Рики задумался, и ему удалось припомнить такие случаи.
— Они останавливали меня, — ответил он.
— А представь, если бы они потакали тебе и шли за тобой, — сказала тетка, надкусывая бутерброд.
— Нет, они слишком умные для этого… — начал Рики и осекся. Внезапно ему сделалось не по себе.
С тех пор как он уехал из дома, с ним не было такого. Голова заболела, он как будто проваливался куда‑то, то ли в воспоминания, или же в другую реальность, потому что те неразборчивые картинки, которые мелькали перед ним, точно не случались в этой жизни.
— Это хорошо, когда такие умные друзья.
Этот голос был ему знаком, а вот подавленная горечь в нем – внове. Рики с надеждой поднял взгляд.
— Доброе утро, синьора, — поздоровалась удивленная тетка.
Миссис Дуглас в халате прошествовала в кухню.
— Я собиралась разогреть вам цыпленка, — проворчала домработница. – Нельзя же пять дней в неделю каждое утро так, как вы. Мне в свое время не хватило духу остановить мужа. Я во всем его поддерживала, хоть и понимала, что лучше бы он этого не делал. И в результате он угодил в тюрьму. Теперь это вредит карьере моего сына, и вообще дети меня знать не желают.
— А если бы вы были сама по себе? – спросил Рики.
— Я сейчас сама по себе, в итоге жизни, — буркнула миссис Дуглас, возясь у плиты.
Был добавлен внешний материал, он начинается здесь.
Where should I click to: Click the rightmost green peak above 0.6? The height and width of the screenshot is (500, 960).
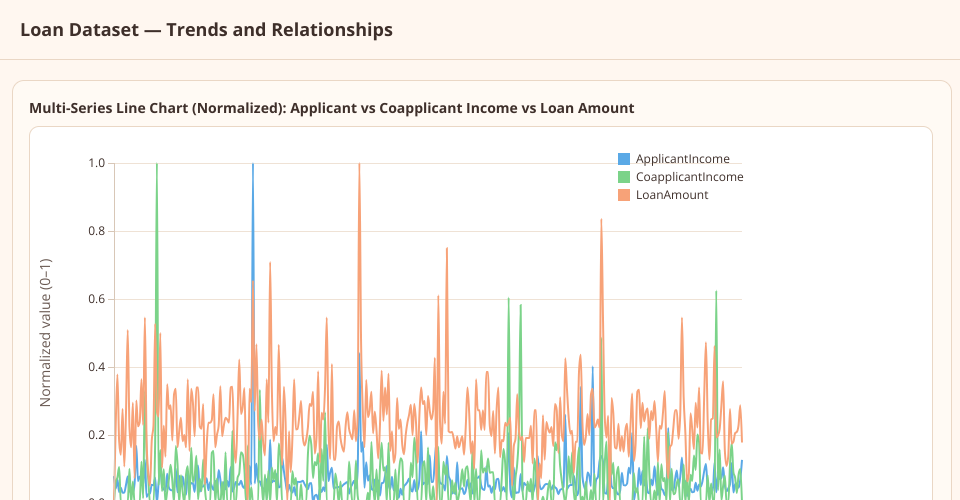pyautogui.click(x=716, y=292)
— От выбора никогда не стоит уклоняться, — сказала тетка, — иначе кто‑нибудь все равно сделает его за тебя, а вот последствия будут твои. Тот, кто злоупотребляет преданностью другого, в лучшем случае жулик, — добавила она. – В худшем, он не понимает, что делает, и сам с собой нечестен.
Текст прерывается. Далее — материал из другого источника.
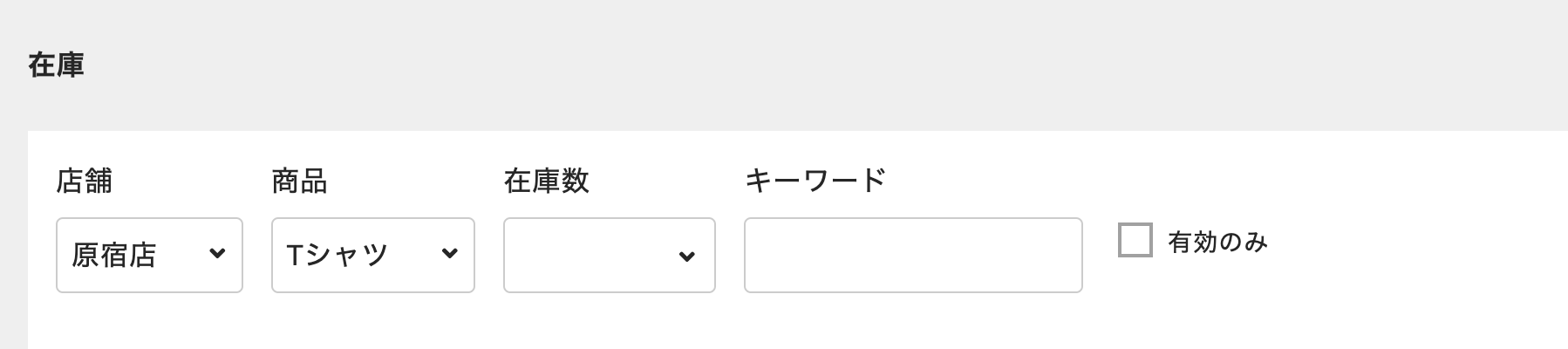The height and width of the screenshot is (349, 1568).
Task: Click the 原宿店 selected value text
Action: pos(113,255)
— Вы считаете, — миссис Дуглас, не глядя на собеседницу, поставила на стол блюда с горячим цыпленком, — честность тут может помочь?
— Честность – да, — не задумалась тетя Мария. – Другое дело, что часто люди преподносят как честность безразличие к чувствам других.
— Правда – острое оружие, Рики, — изрекла миссис Дуглас, — и требует осторожного обращения.
Рики нахмурился – не то же самое ли он слышал от Дан накануне отъезда?
Идя на урок, он был задумчив. Рики давно перестал смотреть по сторонам, в планировке школы не было ничего сложного – две симметричные лестницы с двух сторон башни…
«Отдались!»
Рики остановился как вкопанный и огляделся. Вокруг не топталось никого на расстоянии пяти шагов, а сам он стоял возле двери в каморку, где вроде бы хранился всякий инвентарь. И вдруг эта самая дверь распахнулась; Рики отпрыгнул назад, точно заяц; если бы он шел дальше в обычном темпе, ему бы досталось. Из каморки между тем вышел ни кто иной, как профессор Пигнолли. Возможно, он не заметил бы Рики, если бы мальчик не замер столбом.
— Чего пялишься? – рявкнул он.
«Начинается, второй раз, а ведь день даже не начался!» — в отчаянии подумал Рики. Он снова проваливался – на этот раз его тошнило. Вибрирующее беспокойство усиливало основное чувство – его едва не скрутило от отвращения. Профессор же, казалось, позеленел от гнева.
— Вы только что чуть не ударили его дверью! – зарычала неизвестно откуда взявшаяся Карлотта.